I am responding as an only child. As I was growing up, there were times I wished I had a sibling, but I had so many friends and cousins around me that I didn't really think about it too much.

Fast forward to life as an adult only child with aging parents.....I wish that I had a sibling in the worst way. My Dad has Alzheimer's and my Mom is the primary caretaker. She could really use extra help and support with the care of my father. I have a 10 month old at home and I'm not as available to my parents as I'd wish I could be.

Given my own experience, I will absolutely have another child. I feel so alone in my journey with my parents. Sure, I have a great DH and my DD along with extended family and friends, but I don't have a sibling - someone who can truly feel and understand what a difficult journey this chapter is. Of course, everybody's experience isn't the same with their parents. My personal experience has cemented for me that I will have more than one child.

Posted 7/9/11 7:18 AM
 

Annie91606
Brotherly love

Member since 12/07

1816 total posts

Name:
Anne

Re: Struggling with the thought of having more children - long but I would love some help

I think that you may change your mind and be ready for another child in the future, or maybe you won't. But if you do decide to have another just to give your child a sibling, I don't agree. There needs to be other reasons too.

I have a brother, 4 years younger. Growing up we were very close. Now, he is unfortunately not our lives, due to severe depression and alcoholism. He did not attend my wedding, and does not know my sons nor does he want to. He keeps a PO Box and has an unlisted number so my parents and I cannot locate him.

As my parents age and they will need things, all will fall on my shoulders, just like it would for an only child. Just because you have multiple children does not mean they will have this lifelong friend that will be by their side. I don't.

Posted 7/9/11 7:32 AM
 

MrsRivera
2 under 2...whew!!

Member since 2/07

9876 total posts

Name:
Beth

Re: Struggling with the thought of having more children - long but I would love some help

I could have definitely written a lot of this, too.

You have to listen to your heart on this one. You are in a really good position to make that decision because you ARE an only child. I think many of us (myself included) have siblings, and so having more than one child was just kind of a given. Granted, I didn't plan on having my DS and my DD so close together...but that's a whole 'nother story altogether Chat Icon

All I can tell you to do is a) give it a little more time and see how you feel and b) DO WHAT FEELS RIGHT. Don't let anyone else (your DH included) talk you into having another child if it's not what you want.

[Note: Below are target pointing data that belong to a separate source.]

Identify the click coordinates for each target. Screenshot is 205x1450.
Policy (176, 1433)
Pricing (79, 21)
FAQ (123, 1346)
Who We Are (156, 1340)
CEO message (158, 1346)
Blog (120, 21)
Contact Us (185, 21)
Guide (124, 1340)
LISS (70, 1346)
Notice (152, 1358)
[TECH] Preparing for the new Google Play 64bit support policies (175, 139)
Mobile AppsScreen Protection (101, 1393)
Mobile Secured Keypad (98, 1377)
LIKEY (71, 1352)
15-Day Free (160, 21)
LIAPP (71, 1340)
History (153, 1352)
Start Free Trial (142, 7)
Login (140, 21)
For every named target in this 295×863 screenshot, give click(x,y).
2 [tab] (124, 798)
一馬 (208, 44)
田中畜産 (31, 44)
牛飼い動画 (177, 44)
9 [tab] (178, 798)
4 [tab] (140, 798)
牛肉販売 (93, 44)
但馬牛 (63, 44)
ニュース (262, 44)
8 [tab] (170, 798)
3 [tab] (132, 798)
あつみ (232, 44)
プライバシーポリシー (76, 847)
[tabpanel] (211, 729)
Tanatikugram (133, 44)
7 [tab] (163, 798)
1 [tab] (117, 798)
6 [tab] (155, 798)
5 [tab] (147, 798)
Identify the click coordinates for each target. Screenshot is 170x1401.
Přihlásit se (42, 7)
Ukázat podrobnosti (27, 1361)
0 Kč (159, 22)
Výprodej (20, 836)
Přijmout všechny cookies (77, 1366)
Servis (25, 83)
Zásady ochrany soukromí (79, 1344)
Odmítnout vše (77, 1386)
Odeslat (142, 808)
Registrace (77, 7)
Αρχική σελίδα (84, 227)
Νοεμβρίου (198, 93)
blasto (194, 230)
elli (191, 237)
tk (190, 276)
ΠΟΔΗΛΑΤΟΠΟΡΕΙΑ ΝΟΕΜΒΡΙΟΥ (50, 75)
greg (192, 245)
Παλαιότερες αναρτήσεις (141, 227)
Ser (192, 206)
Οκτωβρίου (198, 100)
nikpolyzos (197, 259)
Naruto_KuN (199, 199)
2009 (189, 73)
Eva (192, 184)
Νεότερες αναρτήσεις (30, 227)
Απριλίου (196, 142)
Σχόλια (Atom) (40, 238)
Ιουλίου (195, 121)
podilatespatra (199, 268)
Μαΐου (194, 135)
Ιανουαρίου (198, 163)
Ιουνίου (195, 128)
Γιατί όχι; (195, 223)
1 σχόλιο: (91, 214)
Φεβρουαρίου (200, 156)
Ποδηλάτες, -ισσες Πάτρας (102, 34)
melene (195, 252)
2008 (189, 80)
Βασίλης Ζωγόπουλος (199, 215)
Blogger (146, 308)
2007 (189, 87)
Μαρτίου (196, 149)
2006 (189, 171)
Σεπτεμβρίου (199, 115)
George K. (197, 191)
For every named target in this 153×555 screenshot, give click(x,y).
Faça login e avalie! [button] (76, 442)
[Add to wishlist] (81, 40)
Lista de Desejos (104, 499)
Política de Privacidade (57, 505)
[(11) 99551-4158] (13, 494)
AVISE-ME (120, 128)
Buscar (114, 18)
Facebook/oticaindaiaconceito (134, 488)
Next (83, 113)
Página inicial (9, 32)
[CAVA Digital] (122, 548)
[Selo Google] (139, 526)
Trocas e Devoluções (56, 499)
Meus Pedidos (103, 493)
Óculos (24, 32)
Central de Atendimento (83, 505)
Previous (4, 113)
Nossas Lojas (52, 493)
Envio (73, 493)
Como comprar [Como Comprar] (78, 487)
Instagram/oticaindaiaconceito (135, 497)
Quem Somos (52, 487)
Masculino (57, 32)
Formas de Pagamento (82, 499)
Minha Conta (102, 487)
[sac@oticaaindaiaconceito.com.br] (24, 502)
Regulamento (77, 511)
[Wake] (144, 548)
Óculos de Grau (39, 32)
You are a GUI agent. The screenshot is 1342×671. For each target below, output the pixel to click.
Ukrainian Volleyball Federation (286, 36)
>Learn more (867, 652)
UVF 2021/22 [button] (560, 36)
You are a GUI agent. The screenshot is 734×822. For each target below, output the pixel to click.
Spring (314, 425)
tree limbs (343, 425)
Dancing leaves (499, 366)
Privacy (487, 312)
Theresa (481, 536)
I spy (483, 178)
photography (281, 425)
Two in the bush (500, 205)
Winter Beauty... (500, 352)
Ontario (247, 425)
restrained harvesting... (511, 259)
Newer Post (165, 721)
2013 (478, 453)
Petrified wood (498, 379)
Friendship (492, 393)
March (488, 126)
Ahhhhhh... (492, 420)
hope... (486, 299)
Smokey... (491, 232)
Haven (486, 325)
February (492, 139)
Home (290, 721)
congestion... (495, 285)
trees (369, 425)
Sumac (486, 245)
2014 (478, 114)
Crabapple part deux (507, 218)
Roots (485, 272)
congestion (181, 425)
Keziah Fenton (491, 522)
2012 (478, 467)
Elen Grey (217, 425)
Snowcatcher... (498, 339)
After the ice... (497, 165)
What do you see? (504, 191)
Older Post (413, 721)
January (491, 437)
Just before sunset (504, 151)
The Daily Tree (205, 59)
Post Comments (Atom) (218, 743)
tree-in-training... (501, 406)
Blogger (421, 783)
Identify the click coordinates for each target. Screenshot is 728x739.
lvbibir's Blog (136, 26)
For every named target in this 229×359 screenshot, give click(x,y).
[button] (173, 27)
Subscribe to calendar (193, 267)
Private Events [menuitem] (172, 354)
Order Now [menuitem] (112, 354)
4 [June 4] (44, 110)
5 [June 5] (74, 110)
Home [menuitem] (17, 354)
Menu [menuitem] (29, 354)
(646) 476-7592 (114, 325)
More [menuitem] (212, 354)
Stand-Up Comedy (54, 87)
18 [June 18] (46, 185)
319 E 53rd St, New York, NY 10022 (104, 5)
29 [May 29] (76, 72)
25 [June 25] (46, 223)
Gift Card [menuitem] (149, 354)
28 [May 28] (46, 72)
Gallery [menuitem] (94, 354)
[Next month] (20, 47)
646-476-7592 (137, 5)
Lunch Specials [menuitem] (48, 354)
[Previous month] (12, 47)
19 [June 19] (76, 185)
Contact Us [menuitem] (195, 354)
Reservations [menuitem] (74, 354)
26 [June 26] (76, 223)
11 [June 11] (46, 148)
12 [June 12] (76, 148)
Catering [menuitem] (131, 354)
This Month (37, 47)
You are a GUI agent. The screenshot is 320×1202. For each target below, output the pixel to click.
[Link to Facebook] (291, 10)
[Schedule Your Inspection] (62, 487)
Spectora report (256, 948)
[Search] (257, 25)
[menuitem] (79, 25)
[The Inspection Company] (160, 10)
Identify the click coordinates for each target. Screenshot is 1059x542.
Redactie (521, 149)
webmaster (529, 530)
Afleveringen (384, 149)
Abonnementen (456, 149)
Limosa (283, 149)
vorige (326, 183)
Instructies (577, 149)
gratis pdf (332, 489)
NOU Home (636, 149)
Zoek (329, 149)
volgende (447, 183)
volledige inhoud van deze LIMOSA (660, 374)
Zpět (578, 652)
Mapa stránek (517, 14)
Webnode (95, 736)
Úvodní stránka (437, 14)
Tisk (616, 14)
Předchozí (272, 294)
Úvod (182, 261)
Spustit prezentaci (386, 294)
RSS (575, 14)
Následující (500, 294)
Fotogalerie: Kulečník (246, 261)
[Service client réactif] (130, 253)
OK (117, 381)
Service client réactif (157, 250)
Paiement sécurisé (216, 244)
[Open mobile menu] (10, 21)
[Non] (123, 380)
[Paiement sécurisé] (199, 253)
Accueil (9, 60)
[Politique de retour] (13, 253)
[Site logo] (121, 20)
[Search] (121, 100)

Adding a 2nd child was a LOT harder than I ever expected. A lot of my friends told me that having a 2nd was much less of a "shock" than having my first. They were definitely wrong. My kids nap on opposite schedules (DS naps from 10:30-1 and from 4:30-6, DD naps from 1:30-3). There's no REAL break right now, and it's hard to get out of the house. So, in that respect, I DEFINITELY know where you're coming from about the lack of freedom to do what you want. I really miss that the most.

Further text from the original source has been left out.